Background
Although in the past few years we have witnessed the rapid development of novel statistical methods for association studies of qualitative traits using next Generation Sequencing (NGS) data, only a few statistics are proposed for testing the association of rare variants with quantitative traits. The QTL analysis of rare variants remains challenging. Analysis from low dimensional data to high dimensional genomic data demands changes in statistical methods from multivariate data analysis to functional data analysis.
Methods
In this paper, we propose a functional linear model (FLM) as a general principle for developing novel and powerful QTL analysis methods designed for resequencing data.

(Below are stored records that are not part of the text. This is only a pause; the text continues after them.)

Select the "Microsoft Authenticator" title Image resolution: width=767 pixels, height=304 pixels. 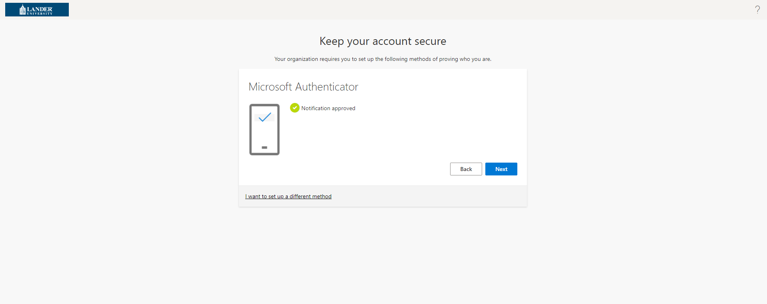pyautogui.click(x=303, y=87)
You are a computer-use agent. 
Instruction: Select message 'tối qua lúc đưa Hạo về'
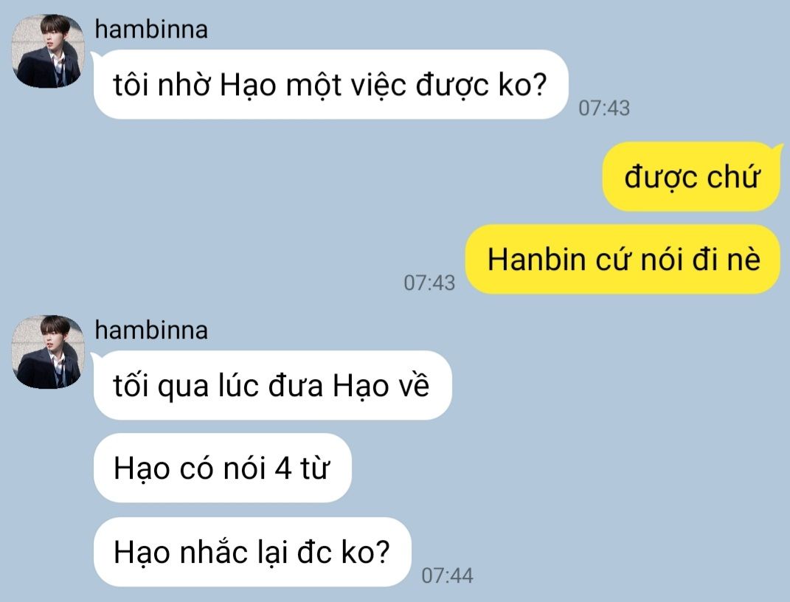coord(272,385)
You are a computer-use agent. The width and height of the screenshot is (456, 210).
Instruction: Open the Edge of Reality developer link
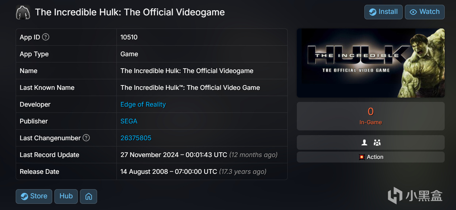(143, 104)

By simulations we calculate the type I error rates and evaluate the power of the FLM and other eight existing statistical methods even in the presence of both positive and negative signs of effects.
Results
Since the FLM retains all of the genetic information in the data and explores the merits of both variant-by-variant and collective analysis and overcomes their limitation, the FLM has a much higher power than other existing statistics in all the scenarios considered. To further evaluate its performance, the FLM is applied to association analysis of six quantitative traits in the Dallas Heart Study, and RNA-seq eQTL analysis with genetic variation in the low coverage resequencing data of the 1000 Genomes Project. Real data analysis shows that the FLM has much smaller P-values to identify significantly associated variants than other existing methods.
Conclusions
The FLM is expected to open a new route for QTL analysis.